OpenGamma, which serves both the buy and sell sides, will this week announce the hire of Mohamed Ait Si Brahim as vice president of engineering to lead the ongoing development of the OpenGamma Platform for Margining, which is aimed at clearing firms such as futures commission merchants that are required to carry out real-time initial and variation margin calculations (i.e. the collateral that the holder of an instrument must deposit to cover some or all of the credit risk of their counterparty) and stress tests on client accounts and new orders.

Ait Si Brahim joins from European clearinghouse LCH Clearnet, where he served for three years as head of risk technology, prior to which he held engineering and operations roles at front- and middle-office software vendor Odyssey Financial Technologies, Thomson Reuters, and Deutsche Börse's Clearstream clearing and settlement division.

In addition, OpenGamma has made a number of more junior hires in London from CCPs, who will focus on honing the vendor's engineering practices for the margining platform, such as developer Paul McLornan, who also joins from LCH Clearnet and─along with the rest of OpenGamma's research and development team─will report to Ait Si Brahim.

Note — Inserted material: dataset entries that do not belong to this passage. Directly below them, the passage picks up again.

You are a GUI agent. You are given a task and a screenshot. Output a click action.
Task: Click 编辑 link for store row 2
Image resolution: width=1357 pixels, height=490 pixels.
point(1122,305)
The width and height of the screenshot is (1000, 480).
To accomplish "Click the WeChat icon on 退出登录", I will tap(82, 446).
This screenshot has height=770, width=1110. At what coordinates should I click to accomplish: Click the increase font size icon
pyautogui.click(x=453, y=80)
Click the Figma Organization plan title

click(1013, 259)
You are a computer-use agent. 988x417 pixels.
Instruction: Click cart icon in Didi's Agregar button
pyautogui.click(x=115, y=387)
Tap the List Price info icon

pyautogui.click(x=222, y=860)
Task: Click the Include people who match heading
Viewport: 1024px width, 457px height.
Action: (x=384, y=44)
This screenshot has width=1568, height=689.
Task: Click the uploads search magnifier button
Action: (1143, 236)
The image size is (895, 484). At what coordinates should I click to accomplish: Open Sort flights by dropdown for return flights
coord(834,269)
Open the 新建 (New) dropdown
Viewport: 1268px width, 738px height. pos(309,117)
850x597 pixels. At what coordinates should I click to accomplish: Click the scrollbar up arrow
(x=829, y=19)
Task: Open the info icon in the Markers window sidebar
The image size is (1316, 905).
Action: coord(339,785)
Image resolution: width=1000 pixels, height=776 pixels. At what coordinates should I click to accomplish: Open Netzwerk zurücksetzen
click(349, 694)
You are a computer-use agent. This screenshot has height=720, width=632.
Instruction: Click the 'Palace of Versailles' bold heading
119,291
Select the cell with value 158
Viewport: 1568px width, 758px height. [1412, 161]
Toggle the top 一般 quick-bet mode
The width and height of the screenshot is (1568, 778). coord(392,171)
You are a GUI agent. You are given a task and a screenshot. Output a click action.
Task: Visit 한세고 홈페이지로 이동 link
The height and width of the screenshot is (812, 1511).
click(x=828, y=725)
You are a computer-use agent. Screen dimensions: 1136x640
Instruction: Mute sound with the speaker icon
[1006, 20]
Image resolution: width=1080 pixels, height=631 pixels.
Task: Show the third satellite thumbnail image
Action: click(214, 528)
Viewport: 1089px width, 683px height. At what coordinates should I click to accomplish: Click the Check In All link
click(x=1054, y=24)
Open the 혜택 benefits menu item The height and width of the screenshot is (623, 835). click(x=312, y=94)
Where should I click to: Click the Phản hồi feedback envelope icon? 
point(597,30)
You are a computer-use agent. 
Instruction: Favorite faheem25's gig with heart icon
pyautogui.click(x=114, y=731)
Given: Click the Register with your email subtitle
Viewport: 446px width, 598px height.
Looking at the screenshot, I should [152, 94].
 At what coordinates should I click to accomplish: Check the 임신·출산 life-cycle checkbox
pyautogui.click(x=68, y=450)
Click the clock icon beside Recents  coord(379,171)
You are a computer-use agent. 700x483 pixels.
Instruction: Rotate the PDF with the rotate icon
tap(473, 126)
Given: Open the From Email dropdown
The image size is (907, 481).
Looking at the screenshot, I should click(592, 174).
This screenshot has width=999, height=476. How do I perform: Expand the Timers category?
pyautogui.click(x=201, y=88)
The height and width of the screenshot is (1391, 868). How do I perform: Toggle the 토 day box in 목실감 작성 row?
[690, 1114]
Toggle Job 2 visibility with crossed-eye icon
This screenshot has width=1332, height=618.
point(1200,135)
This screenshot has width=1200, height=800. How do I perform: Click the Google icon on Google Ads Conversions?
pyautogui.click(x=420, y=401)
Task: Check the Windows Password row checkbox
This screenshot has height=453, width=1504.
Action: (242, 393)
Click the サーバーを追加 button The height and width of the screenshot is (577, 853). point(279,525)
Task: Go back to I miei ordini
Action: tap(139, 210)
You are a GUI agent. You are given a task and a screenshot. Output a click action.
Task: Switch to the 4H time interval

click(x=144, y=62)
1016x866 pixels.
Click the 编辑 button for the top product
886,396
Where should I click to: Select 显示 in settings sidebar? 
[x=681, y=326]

"CCPs are regulated entities, so when you're talking about risk technology it has to work. It can't fail," says chief executive OpenGamma Mas Nakachi. "So we are leveraging the experience of Mohamed [Ait Si Brahim] and our other hires, who have worked directly in clearinghouses, to ensure that our product is more resilient, reliable and industrialized. The features are being tested thoroughly to ensure they work the way the CCPs work."

For example, the platform needs to support multiple data sources─including market data from clearinghouses, real-time curves from trading venues, and historical data─which are all required for initial margining calculations and stress testing.

Nakachi says clearing firms are under increasing pressure to manage their risk on an intraday basis, especially in light of a 2009 G20 mandate─manifesting as new regulation under Dodd-Frank in the US and Emir in Europe─that over-the-counter derivatives should be centrally cleared. "If a CCP miscalculates its risk, that could lead to overfunding, which eats away at returns and ties up billions of dollars of capital. Previously, firms built their own systems or used legacy systems, but the requirement to calculate margins on an intraday basis is driving demand for super-fast calculations like ours," he says.